Access to safe drinking water, the effective treatment of wastewater and the protection of sources of drinking water in First Nation communities is critical to ensuring the health and safety of First Nation people.

In February 2012, the Government of Canada introduced a bill in the Senate to ensure the provision of safe and reliable drinking water for First Nations. On June 19, 2013, this important enabling bill was passed into law.

The Government of Canada, in collaboration with First Nations, will now develop federal regulations for access to safe drinking water, effective treatment of wastewater and the protection of sources of drinking water on First Nation lands. These regulations and standards will be based on the needs of each region. Creating federal regulations will take time and regulations will be implemented over a number of years. This will provide time for the Government of Canada and First Nations to bring water and wastewater infrastructure and capacity to the level required to meet future federal regulations.

The Act lays out the areas that federal regulations could address, including:

  • the quality of drinking water;
  • the training and certification of water and wastewater system operators;
  • the treatment of water and wastewater;
  • the monitoring, testing, sampling and reporting; and,
  • the protection of sources of drinking water located on reserve.

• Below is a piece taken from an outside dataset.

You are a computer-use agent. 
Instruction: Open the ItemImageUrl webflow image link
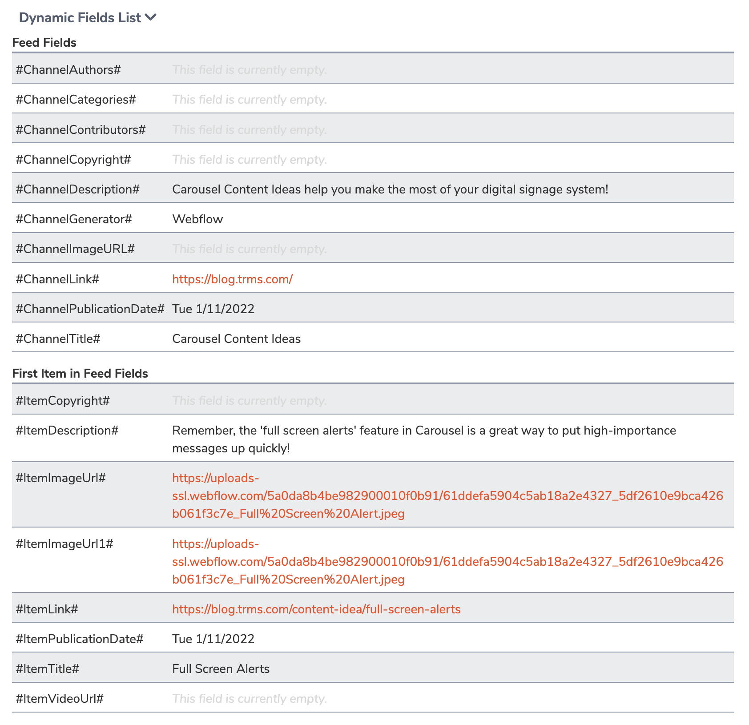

Provinces and territories each have their own legally binding safe drinking water standards. The federal government currently has Protocols for Safe Drinking Water for First Nations Communities, which set out clear standards for the design, operation and maintenance of drinking water systems, as well as the Procedure Manual for Safe Drinking Water in First Nations Communities South of 60°, which is based on the Guidelines for Canadian Drinking Water Quality (GCDWQ). However, until now, First Nation communities were the only jurisdiction without legally enforceable protections for drinking water and wastewater and source water protection.

Federal regulations to protect the quality of water on First Nation lands have been recommended by the Office of the Auditor General, the Expert Panel on Safe Drinking Water for First Nations and the Standing Senate Committee on Aboriginal Peoples.

In 2009, the Government launched the National Assessment of First Nations Water and Wastewater Systems in order to conduct a detailed assessment of existing public and private water and wastewater facilities operating on First Nation lands across the country. Recommendations from the National Assessment were released on July 14, 2011, and stated the need for a water and wastewater regulatory regime on First Nation lands.

The enabling legislation is similar to, but not the same as the former Bill S-11, the proposed Safe Drinking Water for First Nations Act, which died on the Order Paper in the Senate Committee when the 40th Parliament dissolved in March 2011.

Changes and improvements to the previous bill were made to clarify the intent and scope of the Act. These and a recent change made to Bill S-8 were made based on feedback received from First Nations and Parliamentarians over the past few months, which include:

  • Addition of language in the preamble on the Government's commitment to work with First Nations on the development of future federal regulations stemming from the legislation.
  • Clarification that any regulation on source water on First Nation lands would be to protect it from contamination.
  • Clarification that regulations would not include the power to allocate water supplies or licence users of water for any purpose other than the purpose of drinking water.
  • Clarification that only the powers necessary to effectively regulate drinking water and wastewater systems would be conferred on any person or body.
  • Removal of language that could be interpreted as powers to compel First Nations into an agreement with third parties to manage water and wastewater on First Nation lands.
  • Clarification that third parties that own systems on First Nations lands, not First Nations, will be held liable.
  • Clarification that the legislation could apply to First Nations that are signatories to self-government agreements at their request.
  • Inclusion of a non-derogation clause addressing the relationship between the legislation and Aboriginal and treaty rights under section 35 of the Constitution Act, 1982.
  • During committee study of Bill S-8, a further amendment was made to remove the opt-in provisions to ensure respect for self-government and land claims agreements.